If you’ve seen one crucifix, you haven’t seen them all.
One can pretty much guarantee that none of the original disciples saw anything like the gold-plated cross you may be wearing around your neck. To them it would be extremely strange and downright insensitive. The cross did not come into popularity as a Christian symbol until 100 years or so had passed after Jesus Christ’s resurrection. Before then it was an ugly reminder of Roman rule and a reminder of an even uglier death. Add another 200 years or so until the crucifix sporadically appeared with its corpus, or body, of Jesus.
It wasn’t until the Renaissance that the crucifix took on a life of its own. Variations appeared. Paintings of the crucifixion influenced sculpted crucifixes so that two general forms appeared – the “Cristo vivo” and the “Cristo morto.” The former showed Christ in agony with His head lifted and slightly to the right, as if imploring His Father. Some have suggested that this pose signifies Jesus accepting His Father’s Will, but Scripture pretty much shows that He accepted His Father’s Will in the Garden of Gethsemane
The problem with the Cristo vivo pose is that it isn’t very confessional.
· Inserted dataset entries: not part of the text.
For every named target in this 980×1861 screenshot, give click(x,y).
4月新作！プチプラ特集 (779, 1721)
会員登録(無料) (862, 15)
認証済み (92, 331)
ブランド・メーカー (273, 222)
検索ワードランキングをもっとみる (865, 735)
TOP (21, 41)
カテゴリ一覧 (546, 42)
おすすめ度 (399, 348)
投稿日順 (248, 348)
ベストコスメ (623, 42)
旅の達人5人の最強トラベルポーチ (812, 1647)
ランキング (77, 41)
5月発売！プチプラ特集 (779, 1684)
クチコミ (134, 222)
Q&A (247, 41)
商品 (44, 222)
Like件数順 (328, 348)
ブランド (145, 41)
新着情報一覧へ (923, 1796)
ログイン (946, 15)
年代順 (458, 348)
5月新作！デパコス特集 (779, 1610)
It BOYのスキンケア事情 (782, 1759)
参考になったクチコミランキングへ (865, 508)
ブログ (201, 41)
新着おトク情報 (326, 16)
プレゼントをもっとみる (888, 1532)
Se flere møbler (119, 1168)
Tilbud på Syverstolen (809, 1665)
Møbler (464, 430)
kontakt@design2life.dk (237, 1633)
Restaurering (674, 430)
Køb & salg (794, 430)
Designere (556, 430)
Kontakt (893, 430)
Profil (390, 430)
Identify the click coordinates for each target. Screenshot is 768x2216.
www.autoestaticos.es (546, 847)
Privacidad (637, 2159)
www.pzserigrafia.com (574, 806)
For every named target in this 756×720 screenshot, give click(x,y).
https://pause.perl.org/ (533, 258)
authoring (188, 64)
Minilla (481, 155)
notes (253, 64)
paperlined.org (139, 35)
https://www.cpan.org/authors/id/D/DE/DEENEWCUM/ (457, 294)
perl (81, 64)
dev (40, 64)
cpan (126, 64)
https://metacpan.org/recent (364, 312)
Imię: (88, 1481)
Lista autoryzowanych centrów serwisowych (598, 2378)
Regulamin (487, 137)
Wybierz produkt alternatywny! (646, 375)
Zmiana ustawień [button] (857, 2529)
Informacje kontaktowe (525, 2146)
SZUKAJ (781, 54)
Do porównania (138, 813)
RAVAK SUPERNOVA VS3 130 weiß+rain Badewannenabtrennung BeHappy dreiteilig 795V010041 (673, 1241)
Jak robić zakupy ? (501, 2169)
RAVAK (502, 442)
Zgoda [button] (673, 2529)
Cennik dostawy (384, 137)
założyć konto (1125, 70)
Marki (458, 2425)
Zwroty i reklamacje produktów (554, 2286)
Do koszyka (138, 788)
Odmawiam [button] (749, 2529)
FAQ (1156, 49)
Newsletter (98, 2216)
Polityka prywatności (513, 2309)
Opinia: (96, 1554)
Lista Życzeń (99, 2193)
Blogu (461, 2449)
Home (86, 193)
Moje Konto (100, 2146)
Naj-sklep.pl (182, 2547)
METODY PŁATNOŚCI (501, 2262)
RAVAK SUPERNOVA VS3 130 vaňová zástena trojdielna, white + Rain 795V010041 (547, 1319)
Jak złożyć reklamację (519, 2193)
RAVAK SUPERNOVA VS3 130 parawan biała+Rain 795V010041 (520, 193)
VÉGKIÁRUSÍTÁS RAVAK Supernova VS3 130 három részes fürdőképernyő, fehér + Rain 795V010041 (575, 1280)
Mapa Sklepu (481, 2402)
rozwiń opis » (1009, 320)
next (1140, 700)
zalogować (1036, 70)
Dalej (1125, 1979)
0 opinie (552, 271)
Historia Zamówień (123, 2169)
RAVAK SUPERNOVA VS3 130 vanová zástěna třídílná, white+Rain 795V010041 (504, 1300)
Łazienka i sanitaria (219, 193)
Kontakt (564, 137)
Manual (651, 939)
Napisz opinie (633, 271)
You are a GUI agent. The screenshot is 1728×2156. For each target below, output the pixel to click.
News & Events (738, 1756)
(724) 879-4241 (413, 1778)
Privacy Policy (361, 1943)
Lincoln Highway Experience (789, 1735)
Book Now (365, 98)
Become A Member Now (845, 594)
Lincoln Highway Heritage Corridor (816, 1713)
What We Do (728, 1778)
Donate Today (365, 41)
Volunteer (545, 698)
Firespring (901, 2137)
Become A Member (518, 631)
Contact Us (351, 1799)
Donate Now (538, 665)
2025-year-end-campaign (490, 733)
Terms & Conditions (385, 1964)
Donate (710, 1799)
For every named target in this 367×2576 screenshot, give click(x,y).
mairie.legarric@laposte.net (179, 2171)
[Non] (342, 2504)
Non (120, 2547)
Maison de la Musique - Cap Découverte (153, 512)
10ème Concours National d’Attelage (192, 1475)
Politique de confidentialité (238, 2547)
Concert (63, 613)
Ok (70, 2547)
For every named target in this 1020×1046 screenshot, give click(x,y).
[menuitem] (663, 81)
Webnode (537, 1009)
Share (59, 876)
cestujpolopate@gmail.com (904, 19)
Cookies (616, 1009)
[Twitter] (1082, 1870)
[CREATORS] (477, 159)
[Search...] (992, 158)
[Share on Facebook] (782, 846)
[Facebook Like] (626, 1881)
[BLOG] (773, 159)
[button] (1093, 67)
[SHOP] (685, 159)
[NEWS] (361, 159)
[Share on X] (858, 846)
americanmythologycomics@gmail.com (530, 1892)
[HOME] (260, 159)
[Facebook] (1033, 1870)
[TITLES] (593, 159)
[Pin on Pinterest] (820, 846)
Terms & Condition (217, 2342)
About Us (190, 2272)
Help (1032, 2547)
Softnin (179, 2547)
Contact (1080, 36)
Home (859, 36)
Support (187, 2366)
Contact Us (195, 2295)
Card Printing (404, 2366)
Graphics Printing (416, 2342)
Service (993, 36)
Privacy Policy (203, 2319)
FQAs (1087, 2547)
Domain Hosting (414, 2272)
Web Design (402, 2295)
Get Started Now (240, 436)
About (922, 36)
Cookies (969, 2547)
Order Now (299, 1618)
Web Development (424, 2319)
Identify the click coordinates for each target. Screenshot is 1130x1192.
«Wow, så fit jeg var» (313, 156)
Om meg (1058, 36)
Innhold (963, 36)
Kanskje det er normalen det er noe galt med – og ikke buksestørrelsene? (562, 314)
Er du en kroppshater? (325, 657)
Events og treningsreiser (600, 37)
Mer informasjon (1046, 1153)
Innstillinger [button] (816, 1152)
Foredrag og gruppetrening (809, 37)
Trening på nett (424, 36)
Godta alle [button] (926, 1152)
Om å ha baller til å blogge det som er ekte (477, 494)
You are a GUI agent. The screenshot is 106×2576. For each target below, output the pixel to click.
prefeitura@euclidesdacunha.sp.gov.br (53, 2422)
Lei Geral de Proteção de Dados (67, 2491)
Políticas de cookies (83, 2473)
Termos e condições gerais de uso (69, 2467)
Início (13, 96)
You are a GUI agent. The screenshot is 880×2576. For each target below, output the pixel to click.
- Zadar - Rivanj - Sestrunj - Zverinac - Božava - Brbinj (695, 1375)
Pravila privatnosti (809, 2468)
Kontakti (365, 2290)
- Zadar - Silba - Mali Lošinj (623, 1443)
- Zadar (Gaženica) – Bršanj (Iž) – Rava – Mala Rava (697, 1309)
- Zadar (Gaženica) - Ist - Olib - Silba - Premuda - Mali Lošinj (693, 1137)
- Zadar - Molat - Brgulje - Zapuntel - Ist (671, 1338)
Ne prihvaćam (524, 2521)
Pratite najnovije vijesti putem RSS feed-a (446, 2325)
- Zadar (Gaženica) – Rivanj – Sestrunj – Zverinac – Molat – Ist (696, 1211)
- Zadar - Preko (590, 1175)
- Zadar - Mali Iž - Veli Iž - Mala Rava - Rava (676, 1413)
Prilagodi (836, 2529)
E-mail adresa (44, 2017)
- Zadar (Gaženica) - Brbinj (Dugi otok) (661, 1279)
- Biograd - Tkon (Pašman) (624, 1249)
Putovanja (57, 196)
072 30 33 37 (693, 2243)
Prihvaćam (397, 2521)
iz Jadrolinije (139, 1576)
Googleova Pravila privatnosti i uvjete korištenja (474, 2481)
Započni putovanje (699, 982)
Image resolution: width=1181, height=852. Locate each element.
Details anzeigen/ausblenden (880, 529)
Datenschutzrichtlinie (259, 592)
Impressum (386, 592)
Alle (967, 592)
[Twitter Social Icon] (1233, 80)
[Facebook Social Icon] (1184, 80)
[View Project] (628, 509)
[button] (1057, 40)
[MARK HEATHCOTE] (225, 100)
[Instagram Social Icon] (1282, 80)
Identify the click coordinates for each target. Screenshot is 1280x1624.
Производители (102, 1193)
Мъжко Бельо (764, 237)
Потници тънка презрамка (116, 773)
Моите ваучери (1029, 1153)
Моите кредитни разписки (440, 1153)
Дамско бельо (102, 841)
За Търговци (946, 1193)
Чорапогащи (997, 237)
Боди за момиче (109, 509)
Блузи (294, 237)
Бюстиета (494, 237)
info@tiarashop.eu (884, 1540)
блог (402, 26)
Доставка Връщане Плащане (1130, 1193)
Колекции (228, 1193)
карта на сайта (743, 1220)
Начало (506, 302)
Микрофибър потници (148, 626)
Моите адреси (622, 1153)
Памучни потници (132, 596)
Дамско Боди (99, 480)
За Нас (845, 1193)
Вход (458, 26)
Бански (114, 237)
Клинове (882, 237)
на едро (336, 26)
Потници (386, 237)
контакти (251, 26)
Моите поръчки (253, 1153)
Unless there is a tri-radiant nimbus behind the figure’s head, it could be any hapless victim of a Roman execution.
The Cristo morto crucifix is the more prevalent pose, showing a dead Christ. This variation has what its counterpart does not – the wound in the side of Jesus. Not only does it set the figure aside from other criminals in that the proof of death follows Scripture, but the issuance of blood and water – usually evident even in sculptures – also confesses Christ’s role in Holy Baptism and The Lord’s Supper.
But there is another crucifix variation – the “Christus Rex.” This version always symbolically replaces the crown of thorns with a regal crown, displaying Jesus as Christ the King. This does not, however, nod to Pilate’s inscription on the tabula and announce Jesus as mere King of the Jews, but instead proclaims Jesus as King of All.
Within the Christus Rex form are subtle variations. Most describe Jesus as wearing kingly robes, and some, indeed, show just that, but a far greater majority have Christ wearing a chasuble. This major detail might otherwise be construed as kingly apparel if it weren’t for the ends of a pastoral stole peeking from underneath.
There is also variation in the position of the arms. Many use the “Touch-down Jesus” pose, with His arms strangely spread upward. Perhaps we are to assume we are to jump into the Savior‘s open arms. At any rate, the depiction definitely shows a resurrected Christ.
While recently delivering a chancel piece to Trinity Lutheran Church, Cincinnati, I was privileged to closely view the old Christus Rex crucifix of the church. The beautiful piece was carved in Germany, and its confessional symbolism is razor sharp.
The Christus Rex crucifix at
Trinity Lutheran Church, Cincinnati
In this particular example, Jesus’ arms are not in the touch-down pose, but are straight out and nailed to the cross. So are His feet. He wears a stylized chasuble that could be mistaken for a kingly gown, but underneath the fringes of a stole are evident. And there is one additional touch – He is wearing a maniple on His arm
The maniple, while certainly common in the Roman Catholic tradition, is also still used by some in the Lutheran Church during the Lord's Supper. One might argue that it is too Roman, until recalling Luther’s immense anger when Karlstadt once preached in his street clothes. The fuming Martin Luther immediately went to his own church, donned every appropriate vestment for the Eucharist – including maniple – and proceeded to demonstrate that the Body and Blood of Christ demands utmost respect and reverence.
That little detail of the maniple adds much to the symbolism of this Christus Rex crucifix. The sculpture can visually be read thus: Our living King, once crucified for our sins, comes to us here, in this place, in Divine Service to us in the Lord's Supper, blessing us with His very Body and Blood.